By Vanessa Richins
As many of you know, this year has been a struggle for tomato gardeners in the Northeast and beyond.
After unusually long bouts of cool weather, rain and humidity, many tomato plants have fallen prey to the same disease that caused the great Irish potato famines – late blight.
In an Op-Ed in the New York Times, Dan Barber explains some of the conditions that made it a perfect situation for late blight to ravage tomato plants. He includes heirloom tomatoes and the explosion of interest in home gardening as a large part of the problem.
I can agree somewhat with what he is saying. As far as home gardeners go, he explains that the problems began when some of the large chain stores sold infected plants. This caused the plants to be grown in many home yards, which usually aren’t as closely watched for diseases as farms may be.
There have also been many more gardeners this year than before. As he points out, “According to the National Gardening Association, 43 million households planned a backyard garden or put a stake in a share of a community garden in 2009, up from 36 million in 2008.” More plants = more opportunities to spread disease.

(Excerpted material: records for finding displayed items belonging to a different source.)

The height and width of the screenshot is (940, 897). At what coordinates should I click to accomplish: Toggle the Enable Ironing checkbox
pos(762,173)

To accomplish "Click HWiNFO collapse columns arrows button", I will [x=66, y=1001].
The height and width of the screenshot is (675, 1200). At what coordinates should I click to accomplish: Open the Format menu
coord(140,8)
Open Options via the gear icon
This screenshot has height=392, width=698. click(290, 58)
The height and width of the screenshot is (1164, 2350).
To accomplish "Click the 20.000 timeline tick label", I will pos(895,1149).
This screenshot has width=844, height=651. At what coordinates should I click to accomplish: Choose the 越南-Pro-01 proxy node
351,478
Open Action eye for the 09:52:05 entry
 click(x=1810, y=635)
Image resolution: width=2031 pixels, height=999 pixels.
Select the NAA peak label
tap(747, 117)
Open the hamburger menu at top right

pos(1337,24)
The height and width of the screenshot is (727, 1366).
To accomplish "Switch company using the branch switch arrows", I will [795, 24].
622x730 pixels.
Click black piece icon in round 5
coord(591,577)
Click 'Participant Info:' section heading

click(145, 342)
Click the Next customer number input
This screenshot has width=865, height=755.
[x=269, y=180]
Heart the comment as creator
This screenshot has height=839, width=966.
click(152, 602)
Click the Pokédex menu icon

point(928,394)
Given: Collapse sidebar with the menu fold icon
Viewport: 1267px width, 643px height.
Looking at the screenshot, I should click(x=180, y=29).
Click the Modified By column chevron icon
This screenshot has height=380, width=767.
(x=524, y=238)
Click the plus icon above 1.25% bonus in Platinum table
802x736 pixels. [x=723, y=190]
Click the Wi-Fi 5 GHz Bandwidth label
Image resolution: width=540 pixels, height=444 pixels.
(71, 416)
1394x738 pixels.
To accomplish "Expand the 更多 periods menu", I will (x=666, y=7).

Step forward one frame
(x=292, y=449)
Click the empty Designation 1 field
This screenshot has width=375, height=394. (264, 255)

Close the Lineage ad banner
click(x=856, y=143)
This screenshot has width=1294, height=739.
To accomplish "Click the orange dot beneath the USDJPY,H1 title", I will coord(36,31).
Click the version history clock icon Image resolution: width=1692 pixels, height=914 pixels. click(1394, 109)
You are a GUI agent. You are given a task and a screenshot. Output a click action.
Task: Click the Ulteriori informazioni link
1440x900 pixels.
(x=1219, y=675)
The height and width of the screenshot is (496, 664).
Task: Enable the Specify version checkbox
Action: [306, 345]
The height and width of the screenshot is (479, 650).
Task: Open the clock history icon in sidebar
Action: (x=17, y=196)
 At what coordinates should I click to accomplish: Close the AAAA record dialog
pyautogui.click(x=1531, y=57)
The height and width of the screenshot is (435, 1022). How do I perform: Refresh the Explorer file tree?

I would, however, disagree that gardeners were the only ones causing the problem. What about the growers who supplied the plants? Somewhere along the line the disease managed to slip in and still be sent out for sale. If the diseased plants were never sent out, there wouldn’t have been as much of a problem.
He also says that part of the problem was that many people now plant heirloom tomatoes. I can also see this, to some extent. It’s true that heirlooms don’t always have the disease protection that hybrids can offer. I think that a two-fold approach needs to happen.
Breeders need to focus more on taste as part of their program (more focus is often put on shipping and storage capacity, along with insect and disease resistant), and perhaps more people should work on planting the heirlooms that do have resistance to diseases already.
We can use this year’s late blight disaster as a lesson for the future. Hopefully next year all will be ready to combat the disease.